# TASK TO CARRY OUT:
Scan the records for the line containing "Task: Open Actions Queue with 112 badge"; extract it and all later lines, verbatim, through the end, and nothing before it.

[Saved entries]
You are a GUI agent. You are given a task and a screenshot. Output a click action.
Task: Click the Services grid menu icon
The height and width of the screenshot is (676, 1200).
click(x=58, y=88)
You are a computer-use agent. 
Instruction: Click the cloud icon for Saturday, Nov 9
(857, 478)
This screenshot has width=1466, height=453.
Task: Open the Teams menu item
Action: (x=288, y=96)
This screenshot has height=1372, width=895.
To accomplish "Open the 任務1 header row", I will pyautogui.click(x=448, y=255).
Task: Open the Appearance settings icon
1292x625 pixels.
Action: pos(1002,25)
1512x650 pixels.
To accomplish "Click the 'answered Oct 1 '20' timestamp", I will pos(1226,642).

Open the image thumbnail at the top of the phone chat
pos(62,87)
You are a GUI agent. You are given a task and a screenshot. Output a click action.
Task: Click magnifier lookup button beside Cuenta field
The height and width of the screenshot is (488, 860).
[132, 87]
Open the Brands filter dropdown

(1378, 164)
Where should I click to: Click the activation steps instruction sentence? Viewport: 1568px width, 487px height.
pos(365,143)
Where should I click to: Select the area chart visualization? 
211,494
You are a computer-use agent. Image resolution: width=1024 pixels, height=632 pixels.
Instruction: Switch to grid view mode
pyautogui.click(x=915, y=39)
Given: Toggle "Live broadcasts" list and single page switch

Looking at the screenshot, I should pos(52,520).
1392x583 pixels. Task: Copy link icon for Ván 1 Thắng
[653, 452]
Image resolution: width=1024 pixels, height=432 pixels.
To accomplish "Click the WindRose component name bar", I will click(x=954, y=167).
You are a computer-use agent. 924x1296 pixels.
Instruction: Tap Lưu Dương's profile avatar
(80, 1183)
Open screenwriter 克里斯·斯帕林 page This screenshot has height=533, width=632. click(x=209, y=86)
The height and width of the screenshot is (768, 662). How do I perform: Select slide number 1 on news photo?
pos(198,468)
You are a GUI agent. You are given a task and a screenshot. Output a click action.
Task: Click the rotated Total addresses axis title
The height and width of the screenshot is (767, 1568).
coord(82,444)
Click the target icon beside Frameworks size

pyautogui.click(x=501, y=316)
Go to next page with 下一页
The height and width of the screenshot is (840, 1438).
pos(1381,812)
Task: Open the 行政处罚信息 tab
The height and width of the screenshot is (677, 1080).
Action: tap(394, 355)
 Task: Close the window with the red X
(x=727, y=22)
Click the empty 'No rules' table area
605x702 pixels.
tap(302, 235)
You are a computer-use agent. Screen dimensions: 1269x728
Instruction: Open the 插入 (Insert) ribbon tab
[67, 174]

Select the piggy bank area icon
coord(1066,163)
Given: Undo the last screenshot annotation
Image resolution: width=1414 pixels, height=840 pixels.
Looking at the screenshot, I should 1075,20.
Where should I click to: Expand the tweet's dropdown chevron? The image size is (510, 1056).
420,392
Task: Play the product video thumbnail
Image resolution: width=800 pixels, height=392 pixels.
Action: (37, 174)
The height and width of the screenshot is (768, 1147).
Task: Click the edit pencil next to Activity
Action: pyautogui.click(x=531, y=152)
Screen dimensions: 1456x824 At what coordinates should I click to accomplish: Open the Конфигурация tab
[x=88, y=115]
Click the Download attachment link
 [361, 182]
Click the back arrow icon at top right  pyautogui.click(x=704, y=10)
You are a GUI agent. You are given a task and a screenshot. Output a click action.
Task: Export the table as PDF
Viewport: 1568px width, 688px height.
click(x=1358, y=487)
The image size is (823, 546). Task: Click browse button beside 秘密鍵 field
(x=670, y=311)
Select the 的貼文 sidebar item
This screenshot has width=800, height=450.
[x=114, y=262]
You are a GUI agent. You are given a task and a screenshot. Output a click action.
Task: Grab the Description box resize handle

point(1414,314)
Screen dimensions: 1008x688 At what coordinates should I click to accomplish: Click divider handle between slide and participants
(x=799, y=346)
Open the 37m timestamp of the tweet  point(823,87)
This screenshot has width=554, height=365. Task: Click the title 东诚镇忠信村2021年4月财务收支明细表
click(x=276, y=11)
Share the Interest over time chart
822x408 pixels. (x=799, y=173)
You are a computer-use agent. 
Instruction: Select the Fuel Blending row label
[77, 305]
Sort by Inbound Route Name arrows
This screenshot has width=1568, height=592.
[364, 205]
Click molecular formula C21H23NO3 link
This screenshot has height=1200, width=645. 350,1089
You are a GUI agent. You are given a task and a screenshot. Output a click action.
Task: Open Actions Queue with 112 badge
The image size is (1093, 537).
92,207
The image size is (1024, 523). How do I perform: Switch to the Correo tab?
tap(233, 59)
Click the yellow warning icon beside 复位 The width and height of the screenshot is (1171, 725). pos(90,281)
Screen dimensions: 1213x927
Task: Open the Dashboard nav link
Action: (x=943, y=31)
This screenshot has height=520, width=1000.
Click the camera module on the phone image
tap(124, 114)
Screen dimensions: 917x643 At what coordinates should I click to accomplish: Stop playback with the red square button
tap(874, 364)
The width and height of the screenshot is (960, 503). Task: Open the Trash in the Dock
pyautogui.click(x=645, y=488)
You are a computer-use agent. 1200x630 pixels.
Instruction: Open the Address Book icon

# RESULT:
Task: Open Actions Queue with 112 badge
The image size is (1093, 537).
92,207
The image size is (1024, 523). How do I perform: Switch to the Correo tab?
tap(233, 59)
Click the yellow warning icon beside 复位 The width and height of the screenshot is (1171, 725). pos(90,281)
Screen dimensions: 1213x927
Task: Open the Dashboard nav link
Action: (x=943, y=31)
This screenshot has height=520, width=1000.
Click the camera module on the phone image
tap(124, 114)
Screen dimensions: 917x643 At what coordinates should I click to accomplish: Stop playback with the red square button
tap(874, 364)
The width and height of the screenshot is (960, 503). Task: Open the Trash in the Dock
pyautogui.click(x=645, y=488)
You are a computer-use agent. 1200x630 pixels.
Instruction: Open the Address Book icon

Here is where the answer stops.